Text:
^^^^^^^^^^^^^^^^

Amar Bhide: Start With Affordable Bets in Markets Too Small to Interest Large Players

Written by Sean Murphy. Posted in Books, skmurphy

Four quotes from Amar Bhide‘s “Origin and Evolution of New Business.

“Entrepreneurs who undertake uncertain initiatives face a wide spread between desirable and undesirable outcomes, but they cannot quantify the odds they face or even fully anticipate the possible results. The uncertainty is irreducible to the degree it cannot be resolved without actually undertaking the initiative by prior testing and research.”

Testing and research can reduce the ambiguity  and uncertainty associated with the entering new markets but they cannot eliminate it. A few hours on Google can save you a few months pursuing an opportunity that a little more research might have indicated was a non-starter but even there I think you are still well served by a dozen conversations with people who have direct knowledge of the problem: there is an important category of information that has not been written down (yet) and cannot be found in Mr. Google’s basement.

If you attack a large and well established market there is much less uncertainty but there will be established competitors.

“Serving niche markets not only allows entrepreneurs to start a business with limited funds, it also limits the competition they face from well capitalized entities. Established corporations and professional venture capital funds expend considerable resources on evaluating and monitoring their investments. They tend to avoid investments in niche opportunities whose profit potential isn’t large enough to cover their fixed evaluation and monitoring costs. Therefore, the  bootstrapped entrepreneur in a niche market faces direct competition mainly from other undercapitalized businesses.”

But larger well capitalized firms normally avoid ambiguous markets because they can earn more certain returns in established markets and they are less deterred by the idea of competing with other large firms.

Ambiguity is known to be missing information or not knowing relevant information that could be known.

The key ambiguity to resolve is to develop a model for the impact of your product on your prospect’s business–the costs you are imposing and the value of the benefits that you are delivering–as a way of fine tuning your feature set, messaging, and business model. You may need a slightly different one for each niche or customer segment you are considering. This gets updated the more you learn in exploring the market. This approach is “outside in” where customer reality drives your decisions.

One way to choose a new market is to pick a space that has not changed in a while. It’s more likely that you can learn something that the incumbents have either ignored or decided not to pursue because it would conflict with a currently successful business model.

Promising startups cluster in market niches characterized by high uncertainty generated by technological, regulatory, or other such exogenous changes or by the amorphous nature of customer wants. High uncertainty and low capital and opportunity costs create a “heads-I-win-tails-I-don’t-lost-much” proposition for entrepreneurs.

This is a second approach, to look for markets likely to be impacted by new technology, new regulation, or changes in the zeitgeist.  By making small bets you can risk little but potentially find a significant opportunity.

^^^^^^^^^^^^^^^^

Data for analysis:
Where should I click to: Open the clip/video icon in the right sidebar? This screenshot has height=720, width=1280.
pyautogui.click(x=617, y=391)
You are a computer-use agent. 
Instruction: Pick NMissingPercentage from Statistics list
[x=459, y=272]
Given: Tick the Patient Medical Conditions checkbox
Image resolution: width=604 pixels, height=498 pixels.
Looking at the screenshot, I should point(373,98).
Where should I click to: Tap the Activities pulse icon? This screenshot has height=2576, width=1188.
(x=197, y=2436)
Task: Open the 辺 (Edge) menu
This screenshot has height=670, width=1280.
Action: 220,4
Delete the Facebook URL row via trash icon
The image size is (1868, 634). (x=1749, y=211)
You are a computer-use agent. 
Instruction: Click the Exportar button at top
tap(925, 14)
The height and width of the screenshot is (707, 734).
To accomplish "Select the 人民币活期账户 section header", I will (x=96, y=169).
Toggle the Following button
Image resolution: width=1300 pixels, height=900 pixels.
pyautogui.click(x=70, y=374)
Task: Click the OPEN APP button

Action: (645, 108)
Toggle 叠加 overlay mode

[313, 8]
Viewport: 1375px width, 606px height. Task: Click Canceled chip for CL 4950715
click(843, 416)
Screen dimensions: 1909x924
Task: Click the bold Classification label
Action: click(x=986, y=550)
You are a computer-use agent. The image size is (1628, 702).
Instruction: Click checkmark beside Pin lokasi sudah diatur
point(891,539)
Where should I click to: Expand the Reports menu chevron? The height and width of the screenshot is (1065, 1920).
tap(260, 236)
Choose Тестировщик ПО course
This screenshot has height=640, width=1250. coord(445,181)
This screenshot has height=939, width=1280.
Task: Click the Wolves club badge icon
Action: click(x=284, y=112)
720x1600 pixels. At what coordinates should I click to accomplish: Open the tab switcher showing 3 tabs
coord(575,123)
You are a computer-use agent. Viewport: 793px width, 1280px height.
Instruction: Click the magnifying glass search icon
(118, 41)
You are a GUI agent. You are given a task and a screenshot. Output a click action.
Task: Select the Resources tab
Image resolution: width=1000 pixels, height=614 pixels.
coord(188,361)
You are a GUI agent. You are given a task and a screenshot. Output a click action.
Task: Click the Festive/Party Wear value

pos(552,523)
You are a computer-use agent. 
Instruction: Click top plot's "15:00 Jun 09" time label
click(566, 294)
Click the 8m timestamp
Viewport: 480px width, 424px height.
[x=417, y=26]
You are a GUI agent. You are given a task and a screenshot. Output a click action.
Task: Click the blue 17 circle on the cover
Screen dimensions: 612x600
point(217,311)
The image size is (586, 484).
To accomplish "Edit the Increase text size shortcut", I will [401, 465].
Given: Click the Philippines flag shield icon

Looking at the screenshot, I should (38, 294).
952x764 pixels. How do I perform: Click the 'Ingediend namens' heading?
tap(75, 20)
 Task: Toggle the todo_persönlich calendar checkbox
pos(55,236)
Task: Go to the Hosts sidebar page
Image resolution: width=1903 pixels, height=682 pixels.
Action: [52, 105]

^^^^^^^^^^^^^^^^

Activity: Can you revise the part of the Amar Bhide post that opens with the words containing "But larger well" and closes with "other large firms.", replacing "ambiguous markets" with "uncertain markets"? Work from the text alone, not from the records.

Reply:
But larger well capitalized firms normally avoid uncertain markets because they can earn more certain returns in established markets and they are less deterred by the idea of competing with other large firms.